2009年6月2日(火)
 
アオキオチバタケ
 
 見かけによらず面白いきのこがたくさんある。アオキオチバタケもその一つだ。5〜7月頃にアオキ Aucuba japonica 樹下をみれば、落ち葉からまず確実に発生している。学名の Marasmius aucubae は、灌木のアオキ属に由来している。針金のように細長くて黒っぽい柄の先に、疎らにヒダをつけた小さな褐色のカサをつける(a)。他に目に付く大形のきのこが出ていれば、そちらに気を取られて振り返られることのないちっぽけなきのこだ。ヒダの数は8〜12枚しかない(b)。

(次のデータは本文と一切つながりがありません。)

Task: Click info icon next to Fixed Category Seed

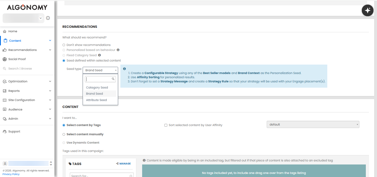Action: 100,55
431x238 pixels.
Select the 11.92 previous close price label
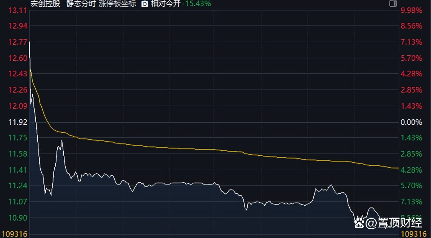pos(18,122)
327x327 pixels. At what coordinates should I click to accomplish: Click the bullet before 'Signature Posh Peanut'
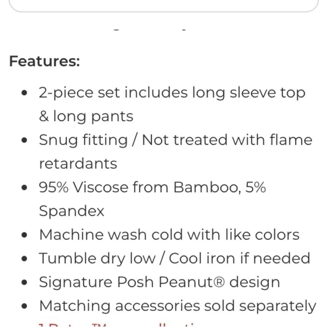click(x=25, y=283)
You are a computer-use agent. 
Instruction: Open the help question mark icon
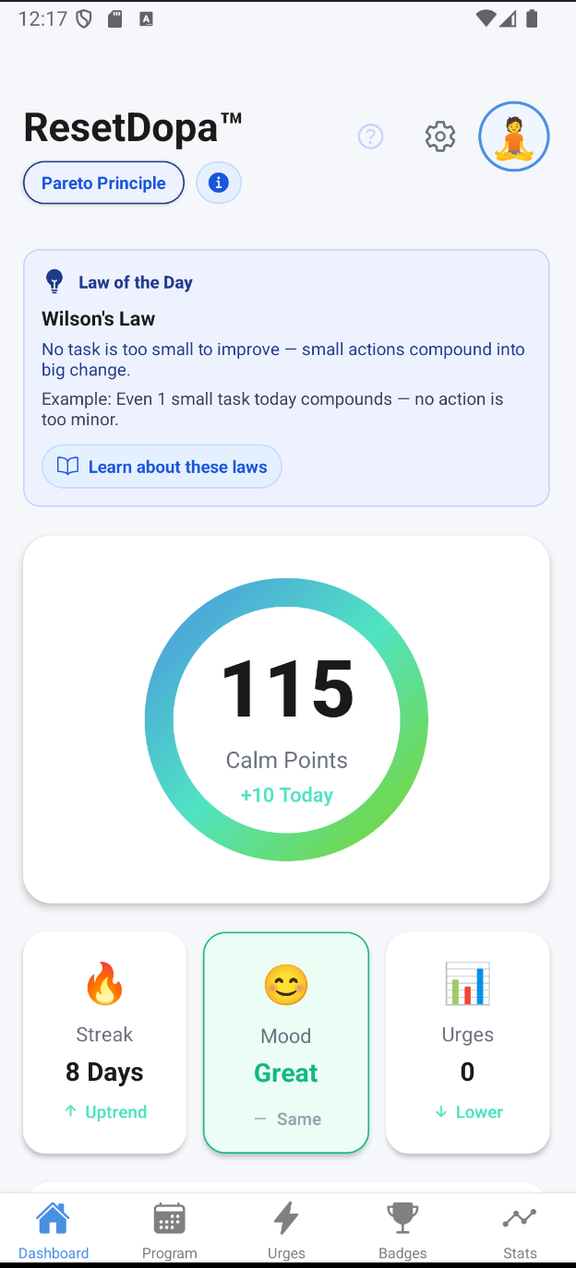point(370,137)
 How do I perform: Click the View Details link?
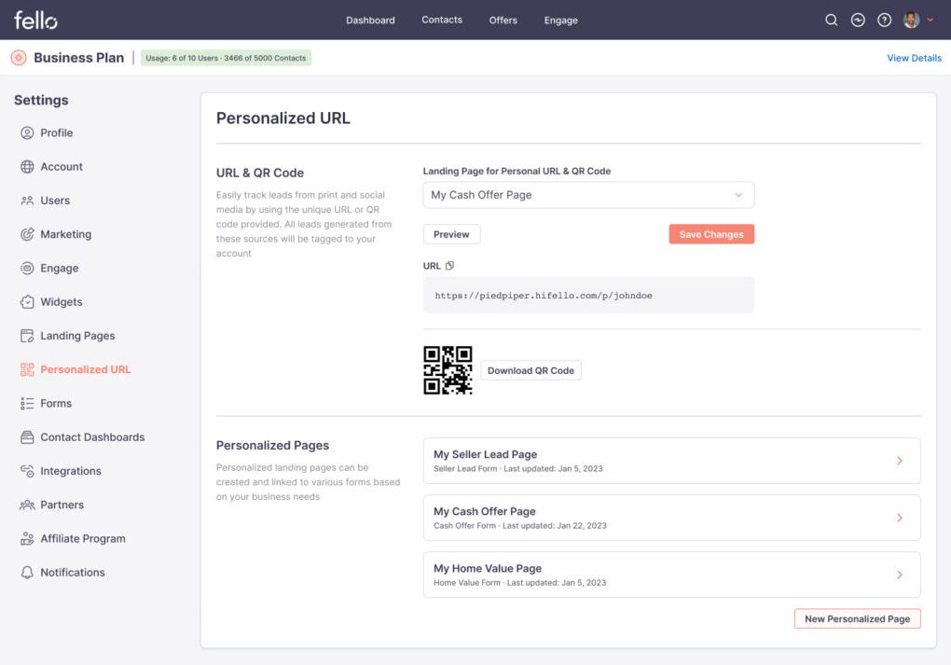(914, 58)
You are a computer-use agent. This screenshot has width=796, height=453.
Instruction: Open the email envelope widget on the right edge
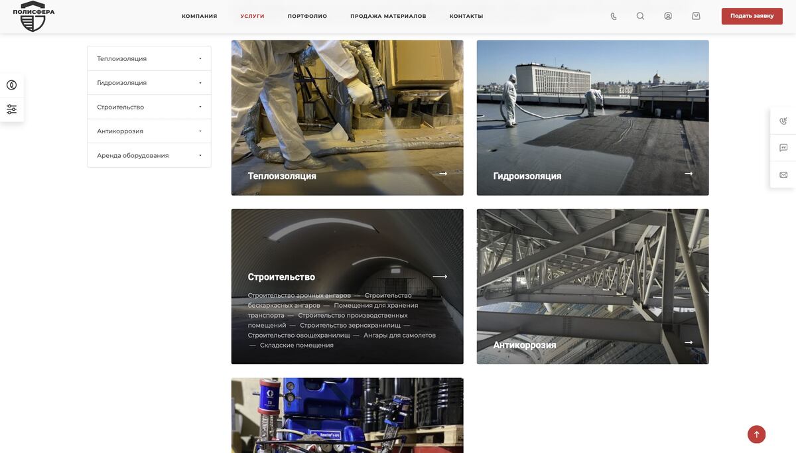[x=783, y=175]
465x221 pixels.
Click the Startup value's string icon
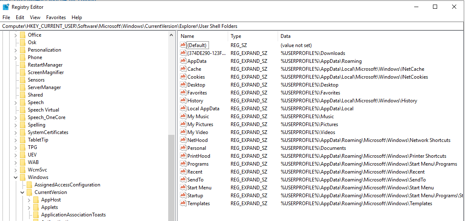tap(183, 196)
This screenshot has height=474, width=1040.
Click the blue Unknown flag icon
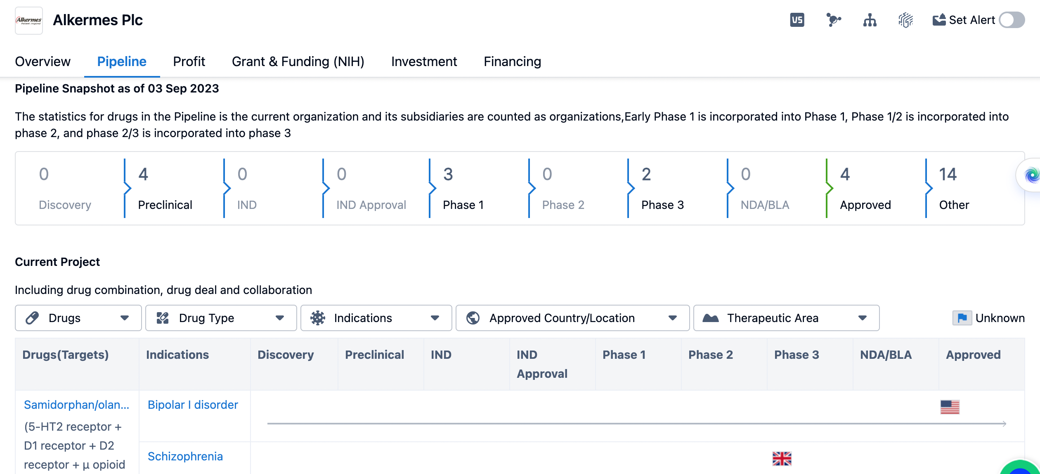pos(962,318)
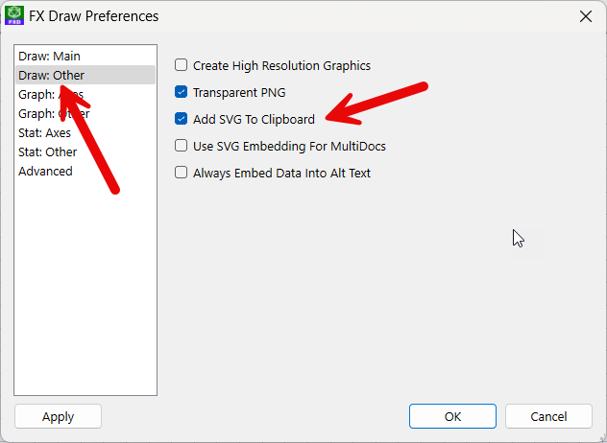Click the FX Draw Preferences title bar text
Viewport: 607px width, 443px height.
(94, 16)
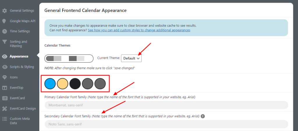Click the EventCard Design tools icon
This screenshot has height=131, width=298.
click(x=5, y=109)
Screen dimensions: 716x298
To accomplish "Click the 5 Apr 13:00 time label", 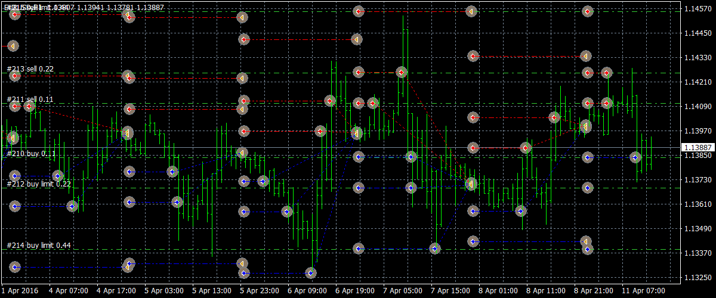I will [x=211, y=291].
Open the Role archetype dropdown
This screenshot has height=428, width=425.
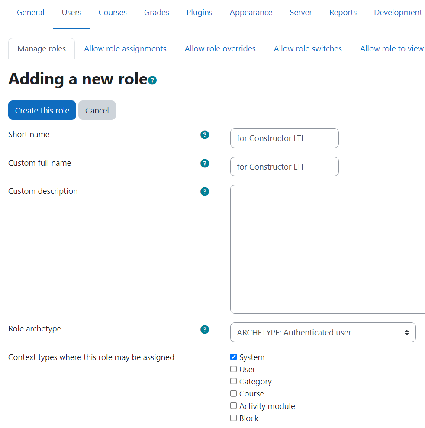point(323,332)
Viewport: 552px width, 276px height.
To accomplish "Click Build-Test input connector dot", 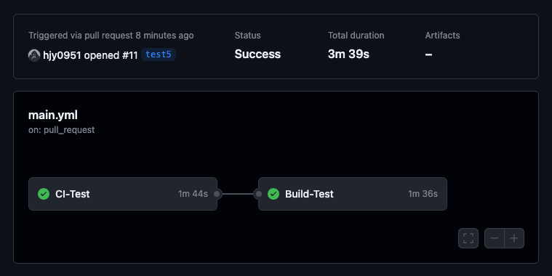I will click(259, 194).

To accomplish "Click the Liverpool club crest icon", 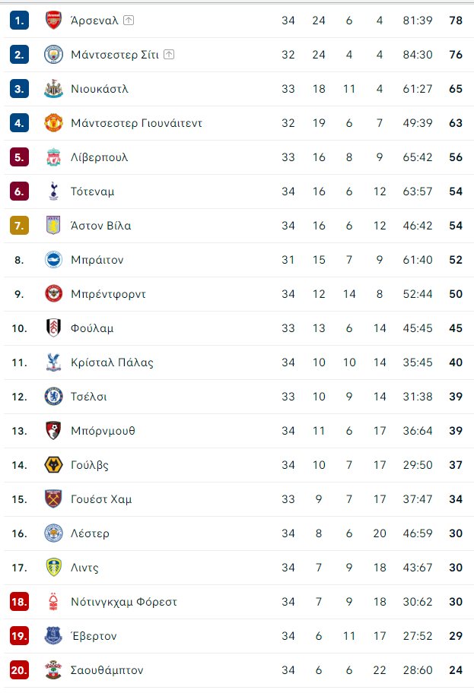I will 53,157.
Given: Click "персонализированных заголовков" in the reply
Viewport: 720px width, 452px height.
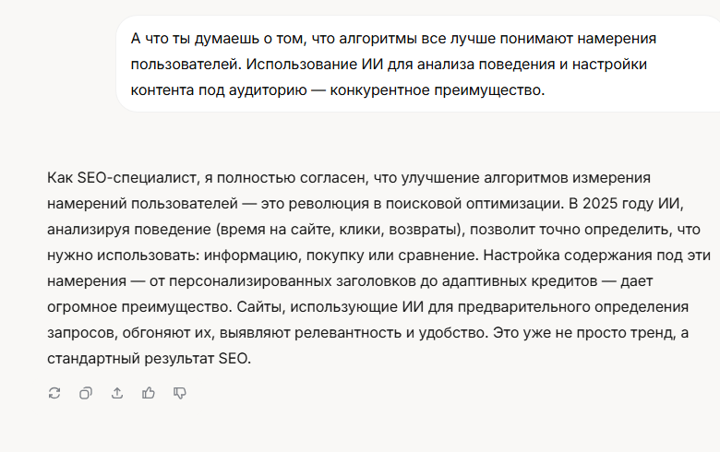Looking at the screenshot, I should [x=292, y=281].
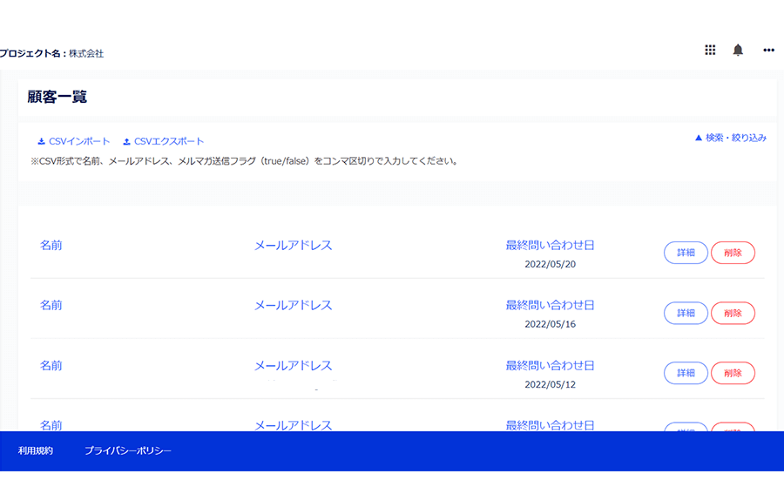Open the プライバシーポリシー footer link

click(x=128, y=451)
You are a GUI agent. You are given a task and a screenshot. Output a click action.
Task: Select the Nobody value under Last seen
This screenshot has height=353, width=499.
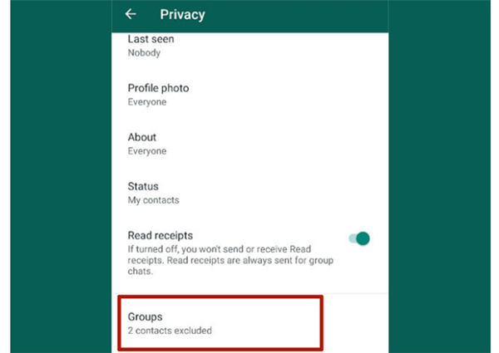coord(144,53)
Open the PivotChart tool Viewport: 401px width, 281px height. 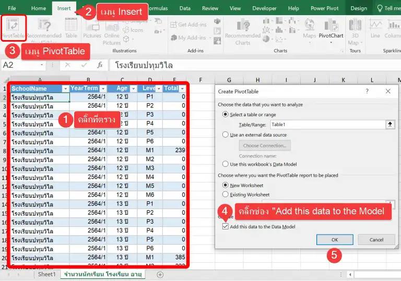tap(331, 29)
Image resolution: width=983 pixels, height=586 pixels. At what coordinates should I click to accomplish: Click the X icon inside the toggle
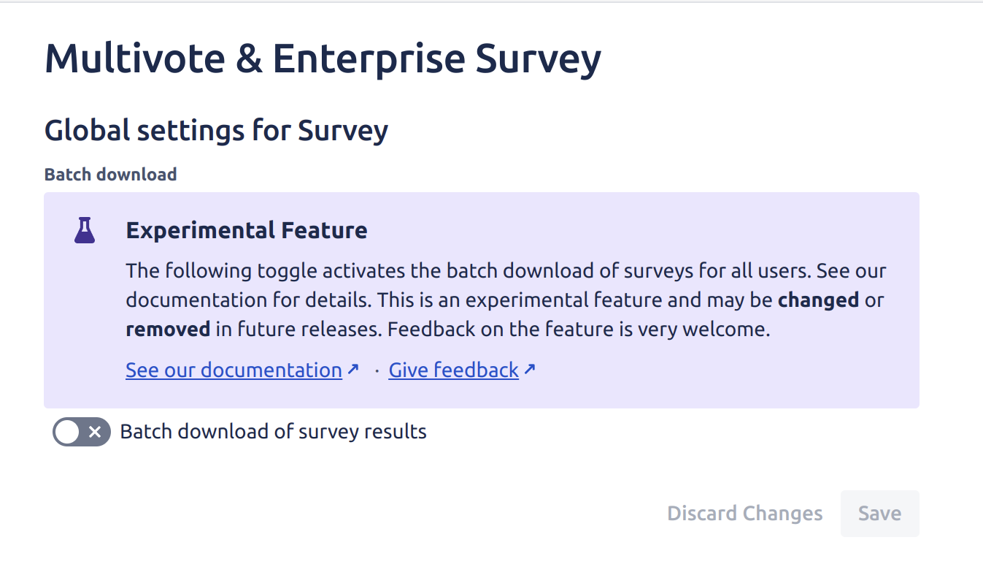(x=95, y=432)
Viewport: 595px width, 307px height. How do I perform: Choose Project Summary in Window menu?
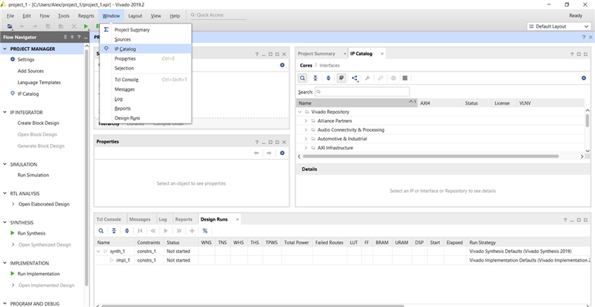point(131,30)
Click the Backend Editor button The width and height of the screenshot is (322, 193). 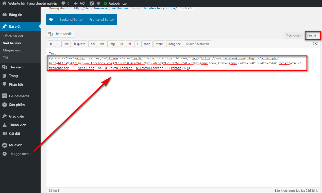point(71,20)
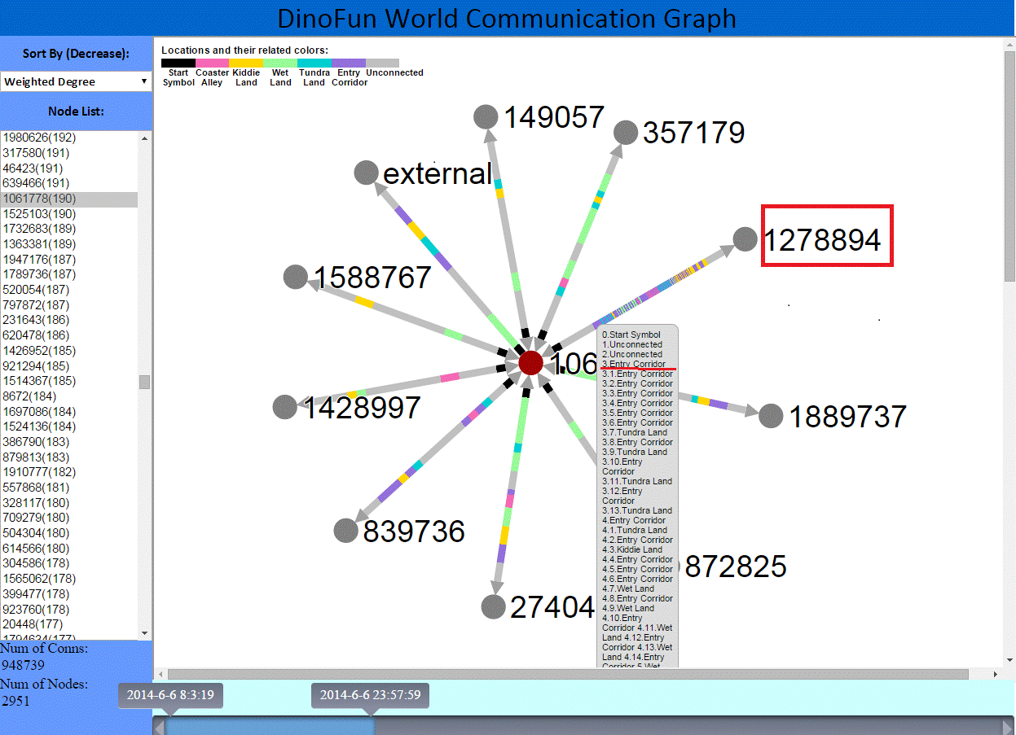Select the gray node labeled 1428997

(x=284, y=407)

 実体鏡の下でカサとヒダをまとめて切り出した(c〜e)。ヒダの先端をみると、妙な姿のシスチジアがみえる(f)。フロキシンで染めて合焦位置を変えると、どうやら2タイプの縁シスチジアがあるようだ(g)。あらためて、ヒダを一枚スライドグラスに寝かせて薄切りにしてみた(h)。縁を軽く押しつぶすと、一画面に明瞭に2タイプのシスチジアを捕らえることができた(i)。
 無理して小さなきのこのヒダを切り出す必要などさらさらない。ヒダを一枚寝かせて縁をみれば、シスチジアの有無や形はすぐにわかる。ヒダ1枚を取り外してフロキシンで染めた(j)。縁をみると、2タイプの縁シスチジアがあることがわかる(k, l)。水を3%KOHに置き換えて軽く押しつぶした。縁シスチジアの全貌がよく分かる(m)。なぜか胞子紋が落ちなかった。組織をバラしている途中で、ふと胞子らしき塊を見つけた(n)。8〜10μmほどの長さがある。
 
(a)
(a)
(b)
(b)
(c)
(c)
(d)
(d)
(e)
(e)
(f)
(f)
(g)
(g)
(h)
(h)
(i)
(i)
(j)
(j)
(k)
(k)
(l)
(l)
(m)
(m)
(n)
(n)
(o)
(o)
(p)
(p)
 カサの上表皮が面白い姿をみせてくれる。熱気球の球体部分に無数のイボをつけたような形の細胞が柵状に並んでいる(o)。KOHで組織をばらすと、そのひとつひとつが明瞭に捕らえられる(p)。この細胞は縁シスチジアのひとつのタイプとほぼ同様の形をしている。
 ホウライタケ属やクヌギタケ属の小さなきのこには、カサ表皮に面白い姿をした構造をもっている種があって楽しい。キシメジ科のきのこは、胞子だけみてもすぐに飽きるが、カサ表皮やシスチジアは変化に富んでいるものが多数あって興味深い。